- Written task 1 -
Copy the rows verbatim, beginning at the line containing "The height and" and stopping after the line containing "Action: (x=1014, y=132)". Omit the pictures.

- Excerpted passage -
::::::

A little research confirmed things like “rules“ and “structure“ are not paramount in the blog community.  Since there’s no way I would ever do a daily post, it was nice to see that nobody cares.  In fact with syndication, anyone who really wants to keep up with your musings can do so quite conveniently.

 

Then I found a reason.  To help those who follow avoid the pain I've just gone through figuring out how to set up a Virtual Network that will let my Virtual Server Machine get out to the web.  Since I suffer other pain points in my development career almost weekly, maybe sharing “is a good thing”.

 

Virtual Machine/Virtual Server  Web Access: I was doing fine with what my son the UNIX bigot refers to as “the pointy-clicky approach to installations”, until I tried to get the VM out to the web so Win2K3 Server could activate and update.  (Activations are a whole ‘nother issue!)

::::::

- Data rows -
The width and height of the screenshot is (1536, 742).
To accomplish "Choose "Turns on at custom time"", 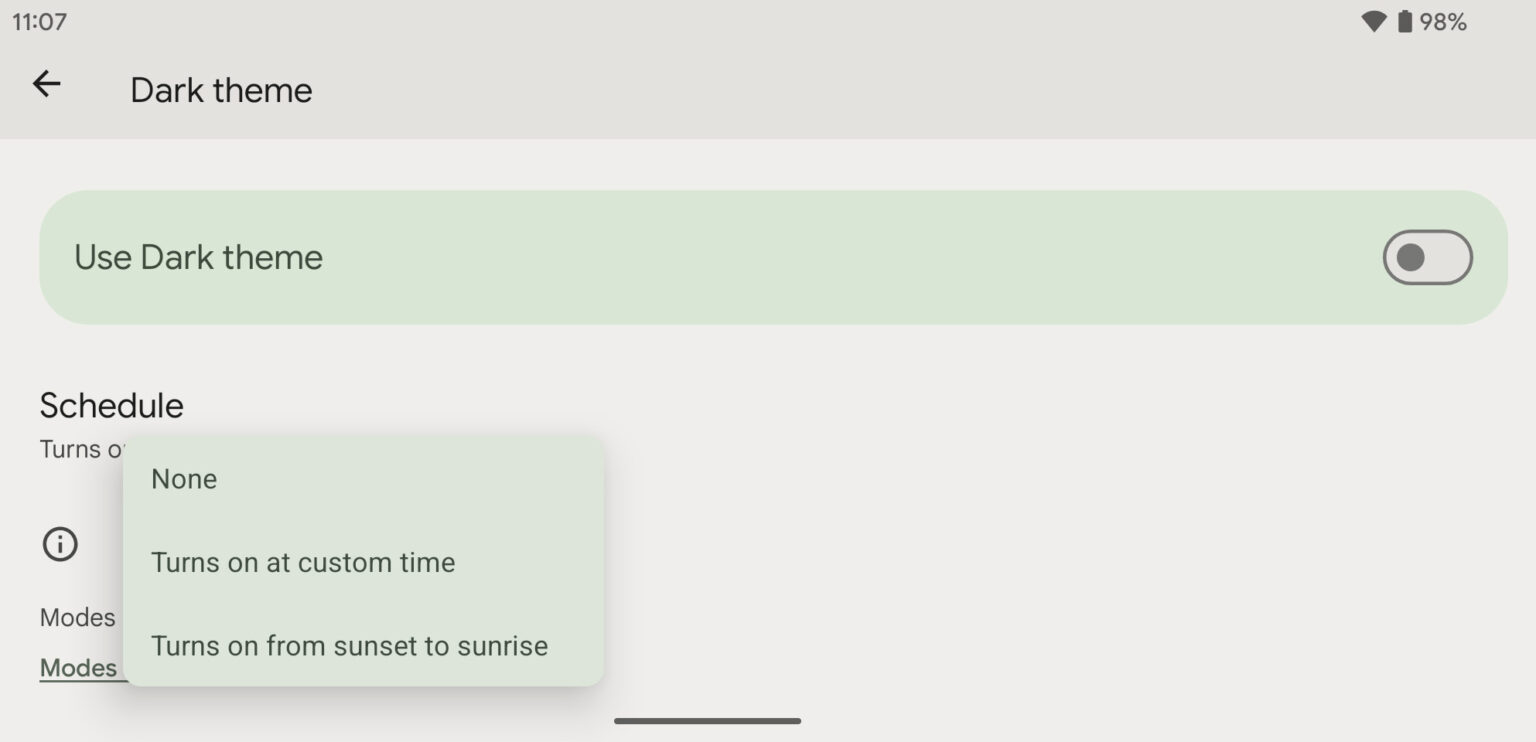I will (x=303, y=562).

::::::

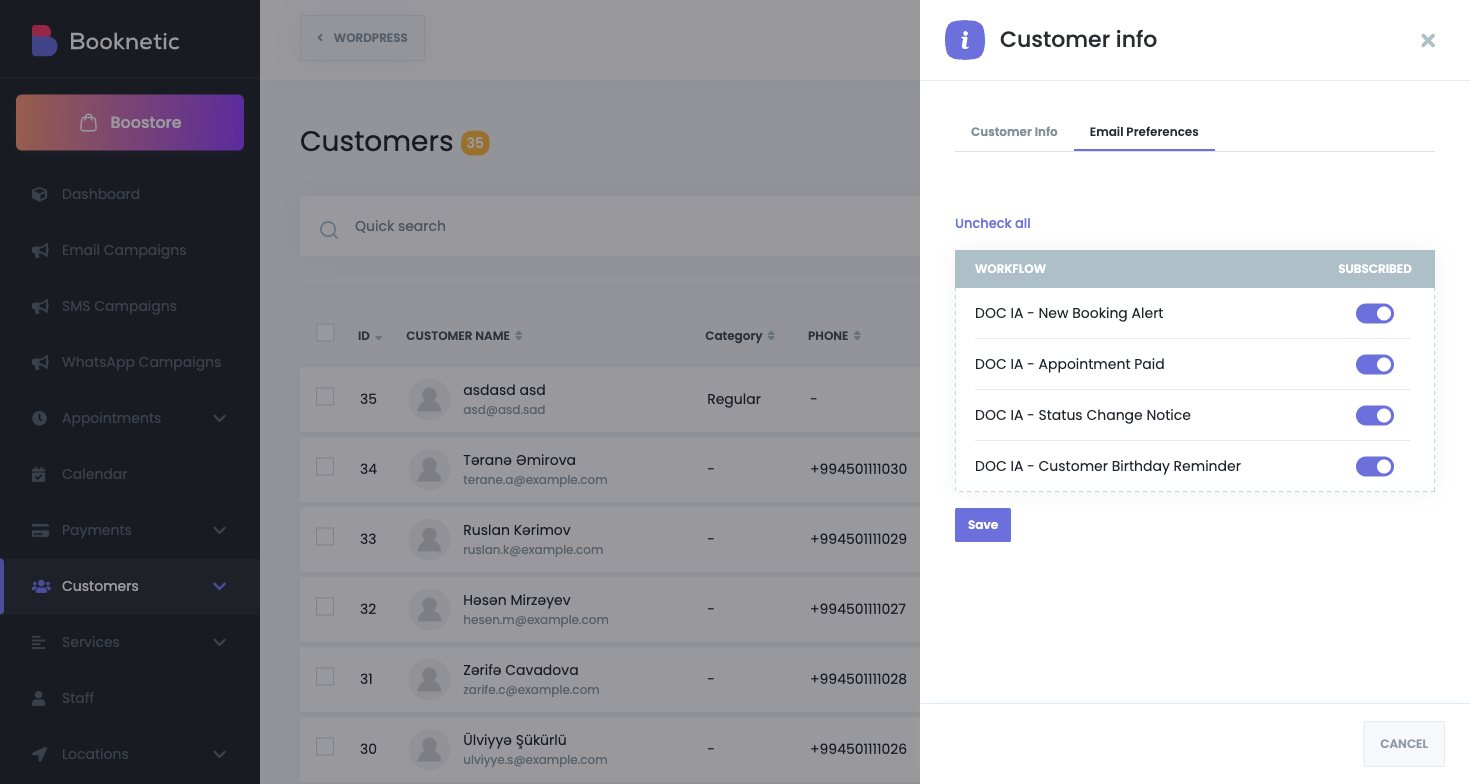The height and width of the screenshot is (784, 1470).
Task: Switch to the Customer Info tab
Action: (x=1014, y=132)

::::::

- Written task 2 -
Answer these questions from the blog excerpt:
(a) What kind of post does the writer say they would never do?
(b) What phrase does the writer's son use for the writer's installation method?
(c) What did the writer want Win2K3 Server to be able to do once the VM reached the web?

- Task response 1 -
The height and width of the screenshot is (784, 1470).
Task: Switch to the Customer Info tab
Action: (x=1014, y=132)

- Task response 2 -
(a) A daily post.
(b) "the pointy-clicky approach to installations"
(c) Activate and update.